No I exercise caution and have a multi level approach to protection, I use avast, adaware, spybot S&D, spywareblaster, ewido and hijackthis on occasion as my main security programs; this backed up with exercising common sense should see most people right.
In some of the posts in this thread they are talking about trojans, now a trojan by its nature can be many things, adware, spyware, etc. and since avast is primarily an anti-virus program that happens to detect some other malware, it may well miss a trojan that is picked up by another AV but this is true for many AVs.
Yes avast can definitely improve its detections but does it make it bad, I don't think so. Some of the recent reviews from the likes of avcomparitives places AVGs detections below that of avast, yet this single review places it higher.

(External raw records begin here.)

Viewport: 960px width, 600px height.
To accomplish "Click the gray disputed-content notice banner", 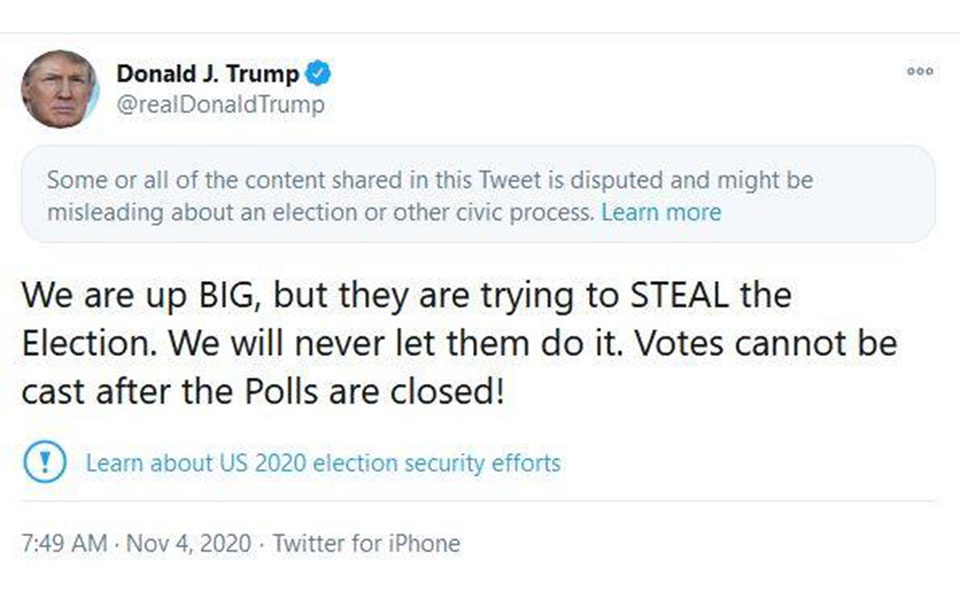I will coord(478,195).
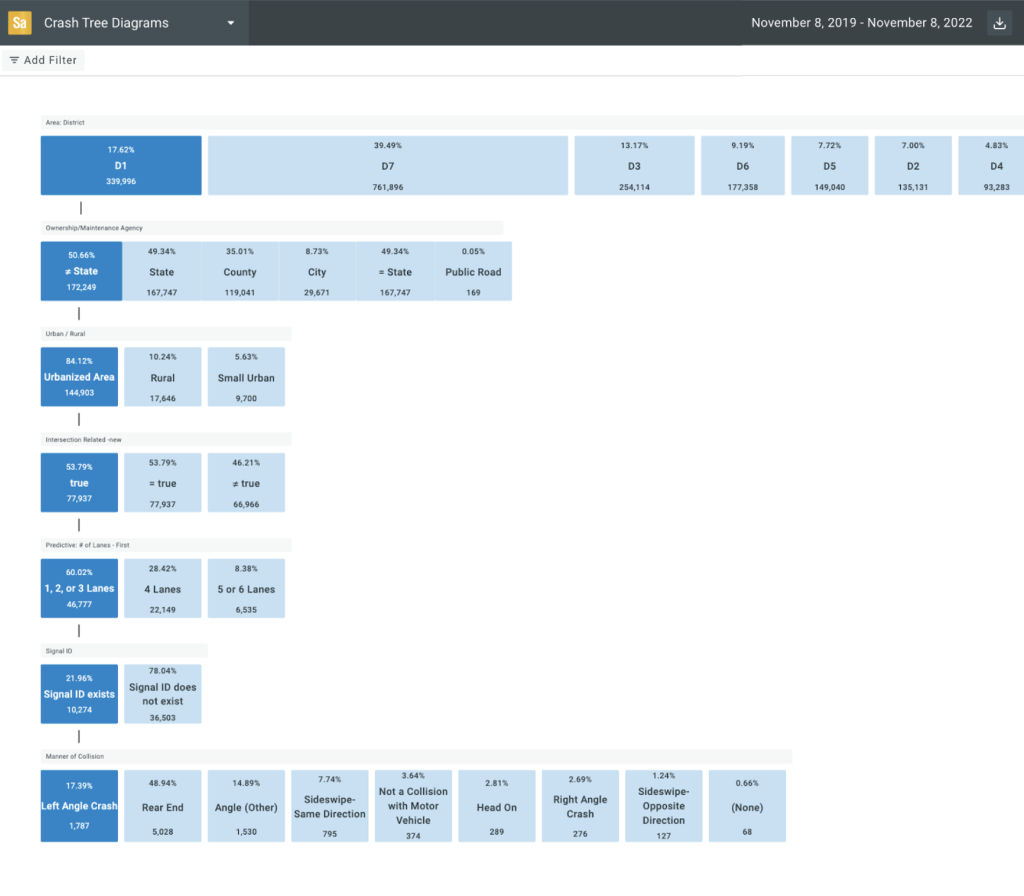Image resolution: width=1024 pixels, height=896 pixels.
Task: Select the 4 Lanes node
Action: click(x=162, y=588)
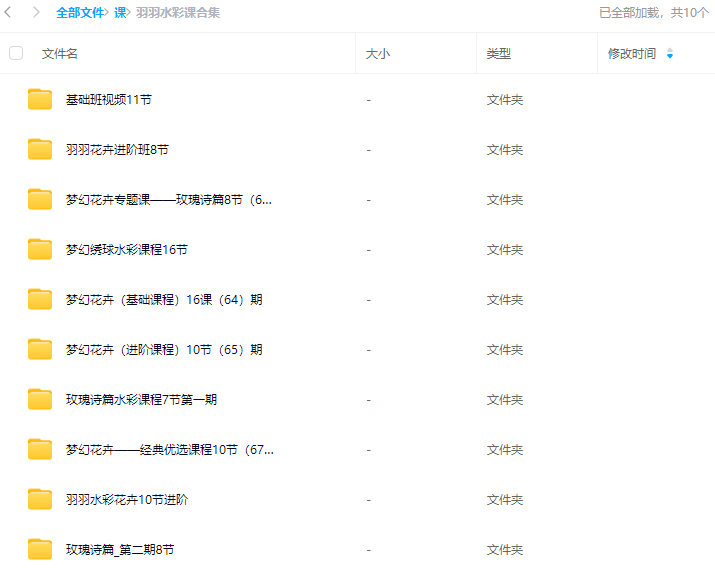The image size is (715, 575).
Task: Click folder icon for 玫瑰诗篇_第二期8节
Action: coord(40,550)
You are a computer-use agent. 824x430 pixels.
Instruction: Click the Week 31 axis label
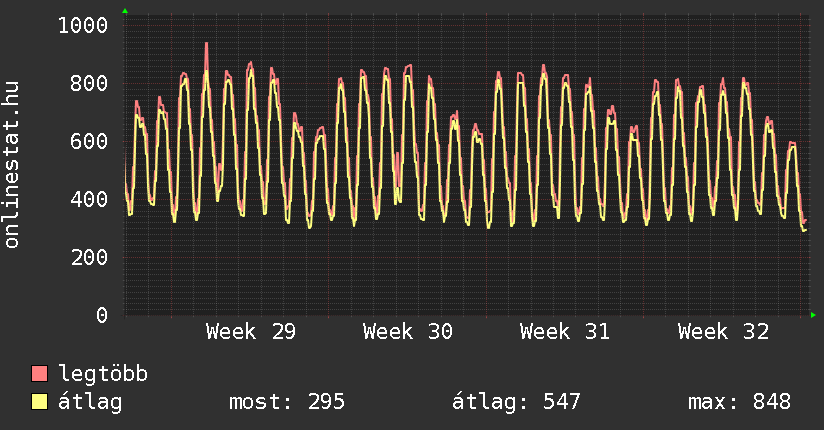pos(565,332)
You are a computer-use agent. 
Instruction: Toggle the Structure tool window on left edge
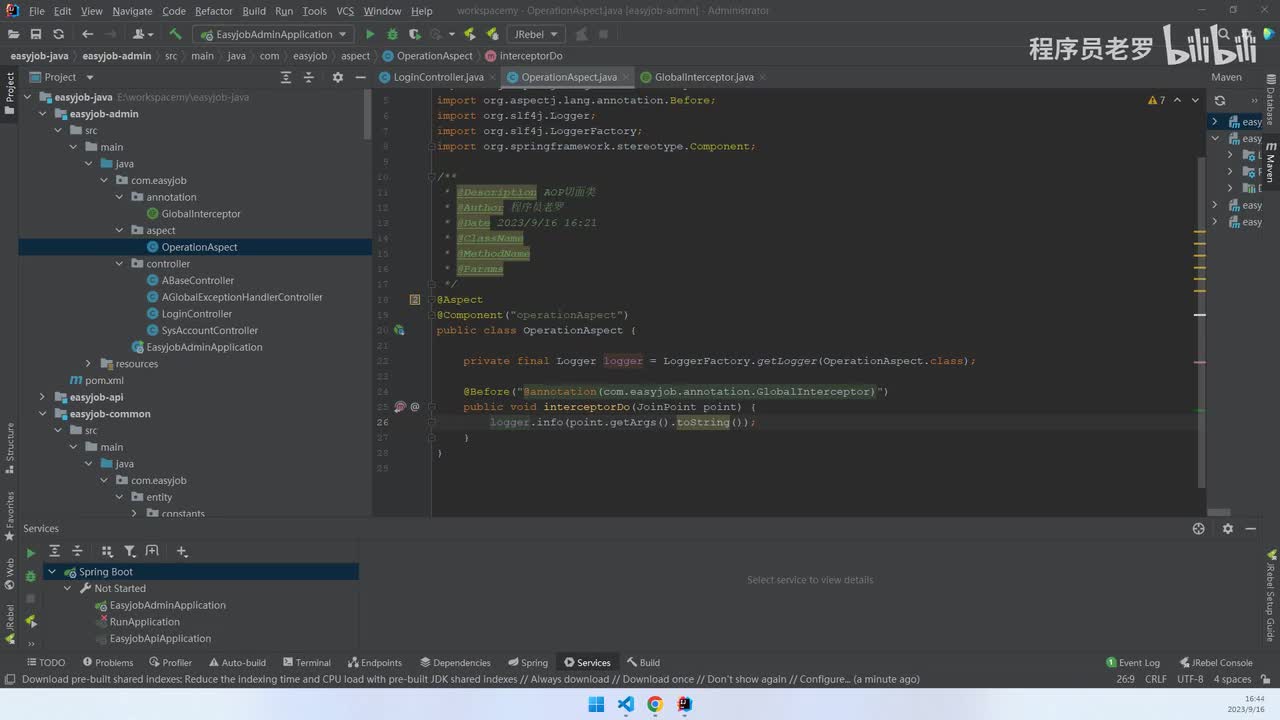pos(10,447)
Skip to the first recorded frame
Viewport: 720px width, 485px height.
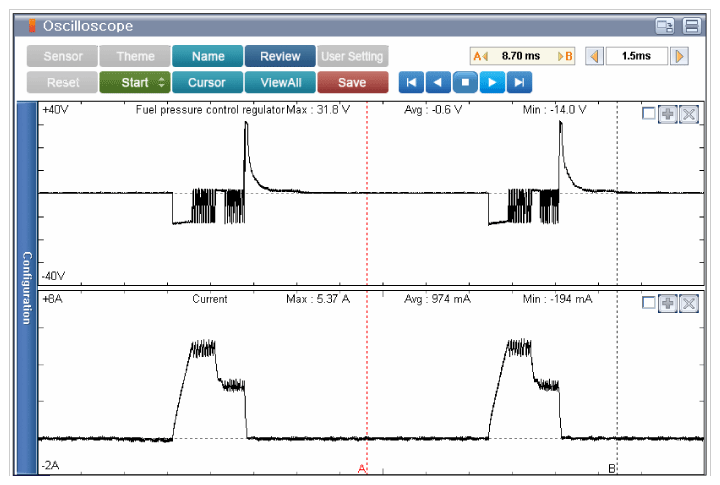click(411, 82)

Now neither of this means they are bad AVs, just that in that particular test, not knowing how it was conducted and what samples were used, avast did less well. There is more to an AV than simple detection rate, yes it is an important factor, there are some that may well have great detections, but it doesn't provide email protection or P2P support, etc.
We all know (I hope), that prevention is better than cure so stopping a virus getting into you system is better than trying to remove it once established, so in this case better detection isn't necessarily going to protect you better. So all I'm trying to say is that you need to compare more than simply detection rate tests.